A year after voting to be represented by a union, a group of contract technology workers has yet to reach an agreement on a contract with the company that employs them.

Share story

For many contract-technology workers, Labor Day is just another workday.

Monday’s holiday is a paid day off for full-time employees of Microsoft, Amazon.com and other major technology companies.

But in the case of thousands of hourly contract workers, including the Seattle area’s newest union of technology workers, the choice is to take an unpaid day off or come into the office.

“Many people will chose to do that,” said Philippe Boucher, one of the leaders of the Temporary Workers of America. “They cannot afford to lose one payday.”

About 40 workers employed by Lionbridge Technologies to vet the content of Windows applications voted in a Redmond hotel room last September to form a union.

A year later, the union and Lionbridge still haven’t agreed to a contract, illustrating the challenges of organizing over working conditions in the technology sector.

For Boucher, the delay is further evidence that the high-tech boom hasn’t been felt by all the industry’s workers.

His unionization drive wasn’t an isolated incident. Security workers, bus drivers and cleaners working for technology companies from Silicon Valley to New York have advocated for better benefits in the past year.

Last month, The New York Times published a lengthy expose on the pressure-cooker for white-collar workers at Amazon.com, illustrating that the concern about treatment of employees isn’t limited to blue-collar workers.

And last week, the National Labor Relations Board (NLRB) expanded the standards for “joint employers,” raising the possibility that technology companies relying on contract labor could be held liable for labor practices of their subcontractors and forced to the bargaining table with unions seeking to organize subcontractors.

It was clear from the first bargaining talks between Lionbridge and the Temporary Workers of America that the two sides started far apart, Boucher said. The union asked for a raise, paid vacation, holidays, parental leave and other benefits. Lionbridge’s lawyers rejected the proposal, he says, offering no added benefits.

After Microsoft mandated this year that its contractors start offering 15 days of paid time off, Lionbridge’s lawyers included that in their proposal, Boucher said. Ultimately, he said, he realized the addition of paid time off was the best the union would be able to achieve.
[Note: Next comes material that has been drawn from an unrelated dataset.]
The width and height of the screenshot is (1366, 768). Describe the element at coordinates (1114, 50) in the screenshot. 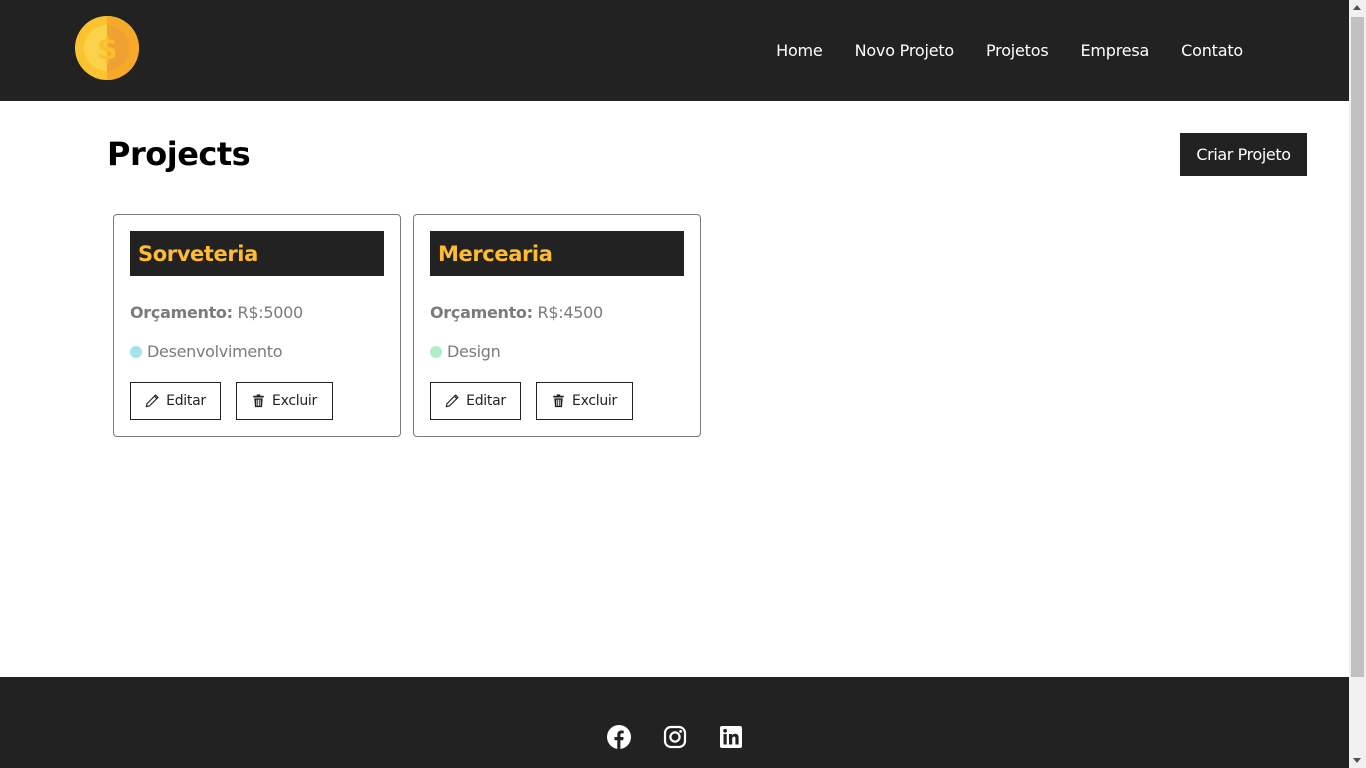

I see `nav-link-empresa: Empresa` at that location.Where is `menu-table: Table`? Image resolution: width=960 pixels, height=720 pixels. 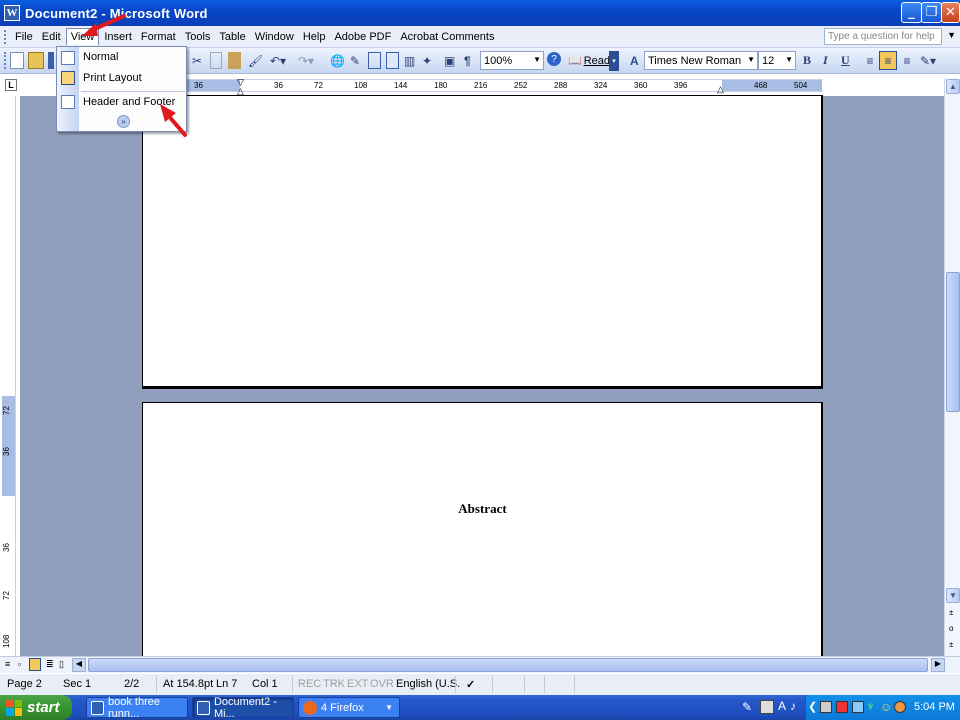
menu-table: Table is located at coordinates (232, 37). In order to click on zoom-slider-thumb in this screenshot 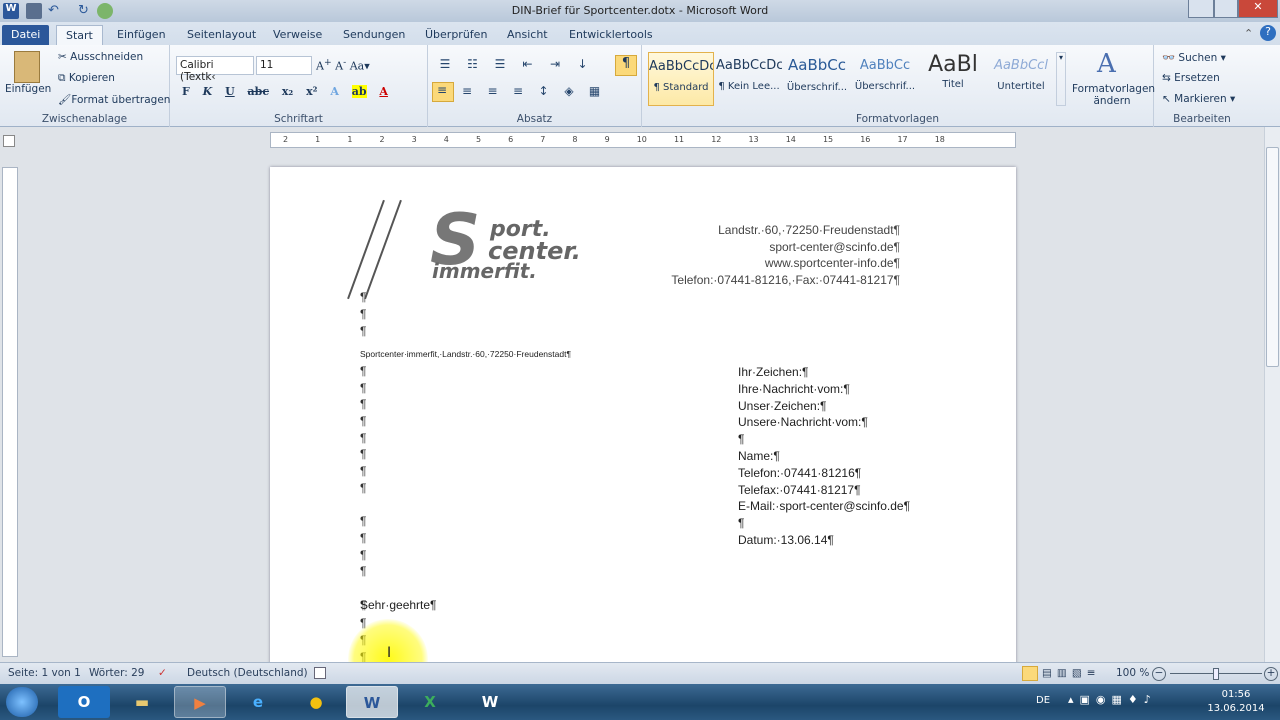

At the most recent bargaining talks, “We agreed to all their terms,” he said. “We knew we would not get anything else.” The union, Boucher said, is waiting on Lionbridge to draw up the contract so it can be put to a vote of members.

Tim O’Connell, a Seattle attorney representing Lionbridge, said there are still some issues the union and company have agreed upon in principle but haven’t finalized.

“It is fair to say there has been agreement to much of it,” O’Connell said. Still, “we have some provisions that haven’t been written up yet.”

The arrival of the anniversary of the unionization vote is a potentially ominous one for the Temporary Workers of America. Under labor law, voting to charter a union starts the clock on one year of protection from further employee votes on the status of the union. After that, employees can vote to dissolve the union.

Still, Boucher’s campaign is already having an impact beyond his small group of translation workers.

Employees at Microsoft’s procurement office, the group that buys contract labor for everything from food service to software coding, have spent the past few months renegotiating contracts to bring suppliers in line with the company’s new paid-time-off mandate.

A significant number of contracts already have been renegotiated, a Microsoft spokesman said, and the company is on track to complete the process by its self-imposed March deadline.

Lionbridge, for its part, said earlier this year that it planned to be an early adopter of the policy. That’s been hindered, O’Connell says, by the bargaining talks with the union.

A collective-bargaining vote like the one last year at Lionbridge essentially freezes workers’ contract terms unless the employer and union agree to changes.

Boucher said the union would have signed off on an immediate paid-time-off inclusion.

O’Connell, though, says it was the company’s preference to wrap up talks on the contract as a whole, rather than offer the paid time off in a separate action. “It’s theoretically possible to give away things early on as part of the bargaining process,” he said. “But that’s not good bargaining.”